[Raw records]
━━━━
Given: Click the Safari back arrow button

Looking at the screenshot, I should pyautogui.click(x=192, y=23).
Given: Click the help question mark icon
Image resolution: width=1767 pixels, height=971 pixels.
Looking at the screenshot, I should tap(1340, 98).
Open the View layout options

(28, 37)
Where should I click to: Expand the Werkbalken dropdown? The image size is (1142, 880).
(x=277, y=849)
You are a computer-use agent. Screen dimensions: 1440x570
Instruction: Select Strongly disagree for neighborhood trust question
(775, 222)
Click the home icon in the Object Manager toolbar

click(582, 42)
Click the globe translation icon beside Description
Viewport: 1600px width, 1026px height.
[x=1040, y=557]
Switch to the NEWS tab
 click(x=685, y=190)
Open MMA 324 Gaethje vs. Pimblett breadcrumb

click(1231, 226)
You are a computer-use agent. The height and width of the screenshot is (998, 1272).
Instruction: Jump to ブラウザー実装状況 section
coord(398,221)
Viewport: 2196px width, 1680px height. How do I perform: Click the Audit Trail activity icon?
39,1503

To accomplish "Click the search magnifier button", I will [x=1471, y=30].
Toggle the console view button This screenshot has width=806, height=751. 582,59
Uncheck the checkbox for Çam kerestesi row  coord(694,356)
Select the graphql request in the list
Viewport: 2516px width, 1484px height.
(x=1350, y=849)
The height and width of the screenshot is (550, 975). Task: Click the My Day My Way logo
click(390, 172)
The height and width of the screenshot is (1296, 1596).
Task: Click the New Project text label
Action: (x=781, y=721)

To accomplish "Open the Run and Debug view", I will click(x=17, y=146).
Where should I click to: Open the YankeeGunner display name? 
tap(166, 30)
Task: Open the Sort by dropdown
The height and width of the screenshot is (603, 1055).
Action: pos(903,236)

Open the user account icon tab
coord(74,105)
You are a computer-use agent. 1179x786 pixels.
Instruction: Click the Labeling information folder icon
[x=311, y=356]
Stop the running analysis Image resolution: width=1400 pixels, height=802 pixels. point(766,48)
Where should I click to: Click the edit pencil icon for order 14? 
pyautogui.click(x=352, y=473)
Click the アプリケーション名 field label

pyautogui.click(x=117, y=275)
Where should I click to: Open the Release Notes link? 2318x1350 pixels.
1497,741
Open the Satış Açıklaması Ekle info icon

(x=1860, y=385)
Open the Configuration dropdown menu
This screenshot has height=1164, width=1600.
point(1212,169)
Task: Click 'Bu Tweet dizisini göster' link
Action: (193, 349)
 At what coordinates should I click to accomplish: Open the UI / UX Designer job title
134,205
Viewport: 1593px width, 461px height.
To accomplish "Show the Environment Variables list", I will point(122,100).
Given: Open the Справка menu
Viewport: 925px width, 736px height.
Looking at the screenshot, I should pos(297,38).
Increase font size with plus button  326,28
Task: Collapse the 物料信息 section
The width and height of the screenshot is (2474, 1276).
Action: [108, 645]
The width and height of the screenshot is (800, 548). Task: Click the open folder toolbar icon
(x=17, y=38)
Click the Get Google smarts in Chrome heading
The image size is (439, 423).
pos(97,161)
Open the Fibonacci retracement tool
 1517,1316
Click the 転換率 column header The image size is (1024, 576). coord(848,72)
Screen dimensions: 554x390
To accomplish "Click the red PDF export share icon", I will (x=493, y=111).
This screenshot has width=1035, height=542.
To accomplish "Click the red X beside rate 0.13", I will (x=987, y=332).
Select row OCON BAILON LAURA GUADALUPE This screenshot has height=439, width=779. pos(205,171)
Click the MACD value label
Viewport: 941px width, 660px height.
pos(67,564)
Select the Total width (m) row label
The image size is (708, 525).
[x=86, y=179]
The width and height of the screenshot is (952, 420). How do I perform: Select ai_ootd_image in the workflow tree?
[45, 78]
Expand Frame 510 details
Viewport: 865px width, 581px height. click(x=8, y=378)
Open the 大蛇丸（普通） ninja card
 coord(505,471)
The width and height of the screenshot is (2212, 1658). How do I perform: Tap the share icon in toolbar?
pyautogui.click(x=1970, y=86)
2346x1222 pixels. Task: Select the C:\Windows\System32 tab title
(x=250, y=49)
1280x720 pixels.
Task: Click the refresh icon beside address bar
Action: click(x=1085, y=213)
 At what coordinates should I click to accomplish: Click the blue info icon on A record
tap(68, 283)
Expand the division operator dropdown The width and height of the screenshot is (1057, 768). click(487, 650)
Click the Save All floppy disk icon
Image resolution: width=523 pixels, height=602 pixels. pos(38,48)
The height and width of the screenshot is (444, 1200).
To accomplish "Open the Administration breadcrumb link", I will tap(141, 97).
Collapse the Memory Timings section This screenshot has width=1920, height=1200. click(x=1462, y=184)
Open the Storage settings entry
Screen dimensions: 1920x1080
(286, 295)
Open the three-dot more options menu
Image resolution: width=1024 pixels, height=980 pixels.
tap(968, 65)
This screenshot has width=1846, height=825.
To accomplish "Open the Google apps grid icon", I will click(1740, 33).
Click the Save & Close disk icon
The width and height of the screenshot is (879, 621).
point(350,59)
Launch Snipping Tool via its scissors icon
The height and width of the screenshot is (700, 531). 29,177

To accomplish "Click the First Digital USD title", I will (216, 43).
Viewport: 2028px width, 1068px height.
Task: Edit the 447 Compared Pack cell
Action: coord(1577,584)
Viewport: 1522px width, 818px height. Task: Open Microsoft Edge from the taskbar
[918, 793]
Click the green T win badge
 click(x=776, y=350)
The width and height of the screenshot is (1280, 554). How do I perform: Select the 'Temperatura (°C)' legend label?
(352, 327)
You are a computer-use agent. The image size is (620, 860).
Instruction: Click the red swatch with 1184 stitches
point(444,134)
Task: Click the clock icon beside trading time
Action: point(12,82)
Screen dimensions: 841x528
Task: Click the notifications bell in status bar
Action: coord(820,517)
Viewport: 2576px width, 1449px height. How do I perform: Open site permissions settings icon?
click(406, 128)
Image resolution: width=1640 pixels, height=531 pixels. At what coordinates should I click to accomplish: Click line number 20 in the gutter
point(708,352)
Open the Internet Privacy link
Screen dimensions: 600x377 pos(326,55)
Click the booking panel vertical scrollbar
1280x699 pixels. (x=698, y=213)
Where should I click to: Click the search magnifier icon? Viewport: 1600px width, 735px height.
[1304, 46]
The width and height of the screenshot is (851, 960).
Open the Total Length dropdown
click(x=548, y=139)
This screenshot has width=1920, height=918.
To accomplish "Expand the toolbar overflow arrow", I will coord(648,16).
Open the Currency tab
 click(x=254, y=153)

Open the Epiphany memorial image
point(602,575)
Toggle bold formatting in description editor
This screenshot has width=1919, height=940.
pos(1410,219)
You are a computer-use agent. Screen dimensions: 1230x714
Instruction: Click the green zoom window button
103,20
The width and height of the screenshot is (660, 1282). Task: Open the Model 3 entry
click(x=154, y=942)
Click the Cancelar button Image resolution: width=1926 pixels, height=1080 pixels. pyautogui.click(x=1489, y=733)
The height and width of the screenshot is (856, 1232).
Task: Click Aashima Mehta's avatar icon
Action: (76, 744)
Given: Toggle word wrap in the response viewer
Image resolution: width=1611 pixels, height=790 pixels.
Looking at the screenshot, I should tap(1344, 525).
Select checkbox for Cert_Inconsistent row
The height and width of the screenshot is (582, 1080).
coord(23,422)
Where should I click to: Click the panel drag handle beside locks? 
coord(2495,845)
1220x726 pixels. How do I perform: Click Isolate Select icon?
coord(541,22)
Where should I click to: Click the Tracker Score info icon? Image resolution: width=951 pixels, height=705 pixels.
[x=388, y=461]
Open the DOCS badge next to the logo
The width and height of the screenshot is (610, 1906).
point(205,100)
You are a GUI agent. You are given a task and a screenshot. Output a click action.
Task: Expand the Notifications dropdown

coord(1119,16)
━━━━
DIRECTION:
Lay out the lines of the records as a JSON list of strings, one string per line, from the line containing "Where should I click to: Click the Tracker" up to and including the last line of the records. Leave out blank lines.

SOLVED PROBLEM:
[
  "Where should I click to: Click the Tracker Score info icon? Image resolution: width=951 pixels, height=705 pixels.",
  "[x=388, y=461]",
  "Open the DOCS badge next to the logo",
  "The width and height of the screenshot is (610, 1906).",
  "point(205,100)",
  "You are a GUI agent. You are given a task and a screenshot. Output a click action.",
  "Task: Expand the Notifications dropdown",
  "coord(1119,16)"
]